As obras de requalificação das muralhas do castelo de Óbidos, um investimento de 790 mil euros para preservar o património e aumentar a segurança dos turistas, já estão concluídas, anunciou esta quinta-feira a Câmara Municipal.

“Dentro dos prazos previstos e sem derrapagens financeiras” as obras de requalificação das muralhas e do adarve (caminho no topo da fortificação que, no caso das muralhas de Óbidos, tem cerca de um quilómetro de área circulável) do castelo de Óbidos “estão concluídas”, anunciou hoje o presidente daquela câmara do distrito de Leiria, Humberto Marques (PSD), aludindo a uma intervenção que tornou a uma vila “mais bonita, recuperada e valorizada”.

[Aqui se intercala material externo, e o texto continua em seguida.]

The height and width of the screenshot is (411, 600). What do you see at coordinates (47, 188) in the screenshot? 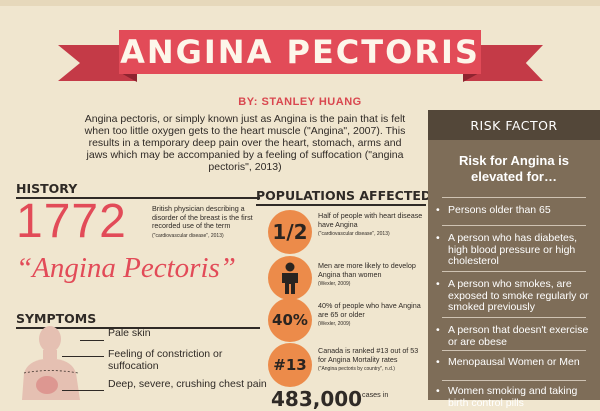
I see `history-title: HISTORY` at bounding box center [47, 188].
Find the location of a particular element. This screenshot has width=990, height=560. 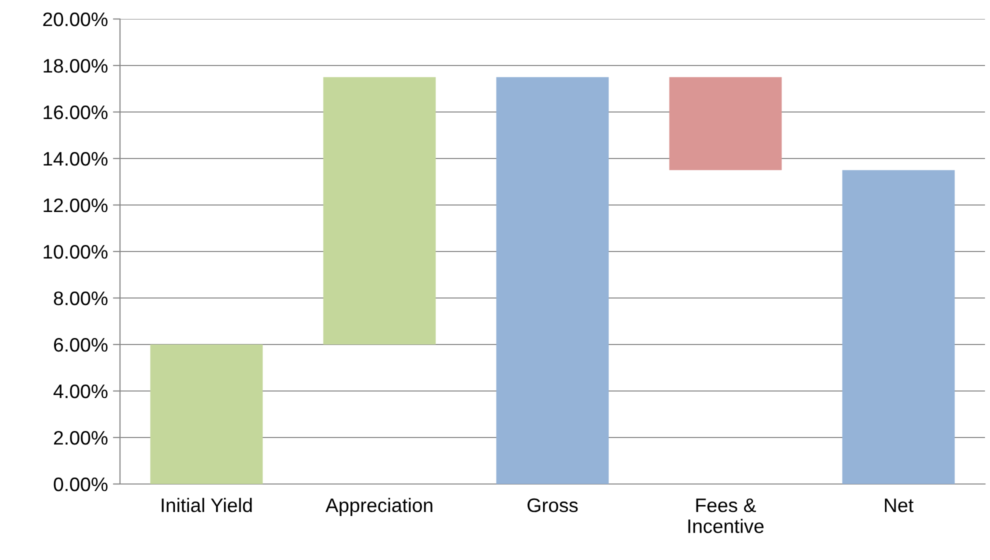

y-tick-label: 6.00% is located at coordinates (81, 345).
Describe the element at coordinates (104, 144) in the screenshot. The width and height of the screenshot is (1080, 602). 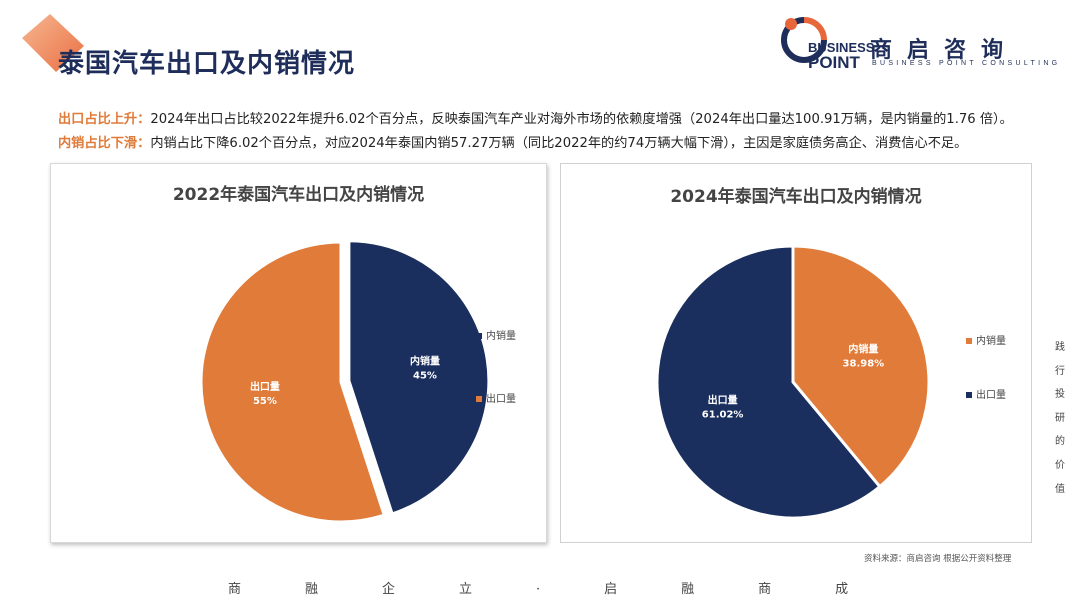
I see `key-point-2-label: 内销占比下滑：` at that location.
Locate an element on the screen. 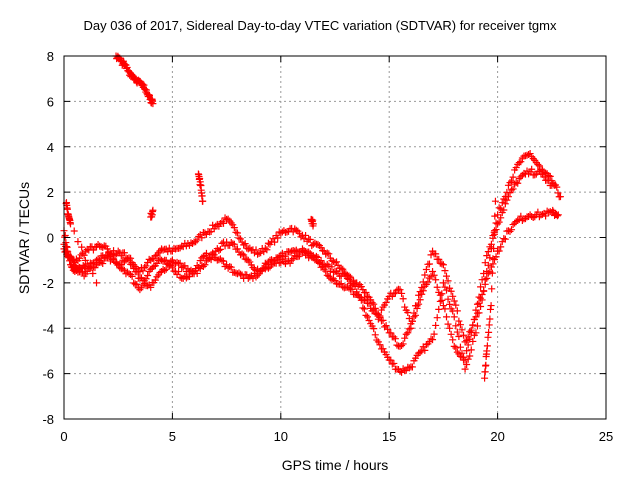  x-tick-label: 10 is located at coordinates (281, 436).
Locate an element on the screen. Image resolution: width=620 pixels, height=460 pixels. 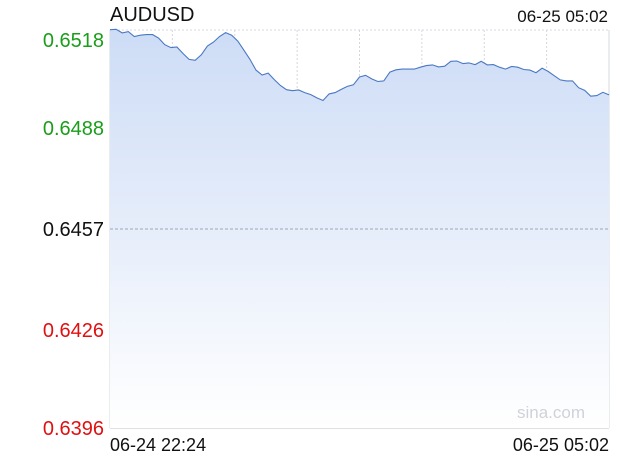
y-tick-label: 0.6518 is located at coordinates (74, 41).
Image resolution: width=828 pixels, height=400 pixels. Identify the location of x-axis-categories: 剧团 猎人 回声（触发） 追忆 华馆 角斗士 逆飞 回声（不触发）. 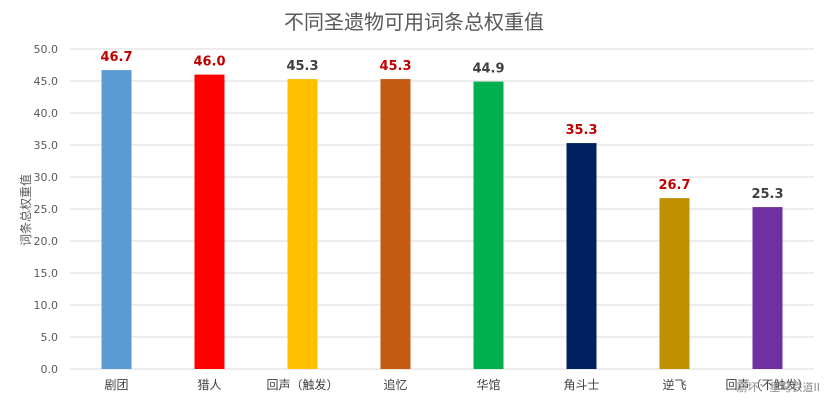
(456, 384).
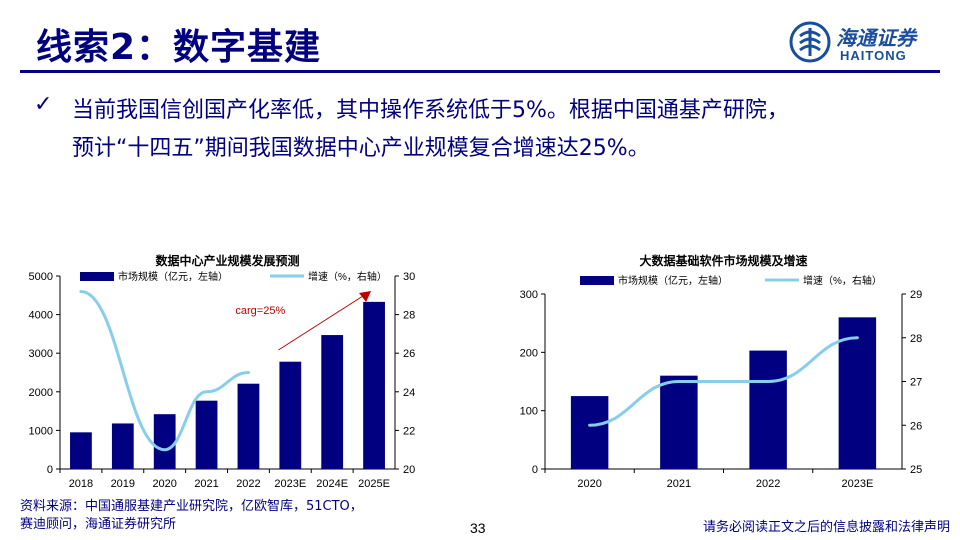  Describe the element at coordinates (409, 277) in the screenshot. I see `y-right-tick-label: 30` at that location.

A obra, orçada em 790 mil euros (acrescido de IVA), consistiu num conjunto de intervenções para “sanar as patologias identificadas como de particular relevância nas condições de conservação da muralha e de outros pontos notáveis do conjunto classificado como Monumento Nacional”, explicou a câmara numa nota de imprensa.

Além da recuperação patrimonial, a empreitada teve por objetivo aumentar a segurança dos turistas, através da correção de todo o piso do adarve e do reforço de toda a sinalética alusiva aos acessos e ao perigo para quem circula ao longo daquele percurso estreito, no qual já ocorreram quedas.

Entre os locais intervencionados contam-se a Porta da Vila, o Pórtico da igreja de Santa Maria, a Porta da Senhora da Graça, o muro do miradouro da Pousada e a Torre do Facho.

A empreitada contemplou ainda a remoção da vegetação infestante numa faixa de cinco metros na envolvente exterior do perímetro muralhado e a requalificação de alguns candeeiros de iluminação pública.

A obra foi lançada após o entendimento entre o município, a DGTF – Direção-Geral do Tesouro e Finanças, a DGPC – Direção-Geral do Património Cultural e a Fábrica da Igreja Paroquial da Freguesia de Santa Maria de Óbidos.

A recuperação do espaço foi alvo de uma candidatura ao programa Portugal 2020 — intervenções territoriais integradas, que assegurou uma comparticipação de 85% de fundos comunitários.

Em 2018, um turista de 76 anos, de nacionalidade francesa, morreu na sequência de uma queda das escadas da muralha de Óbidos.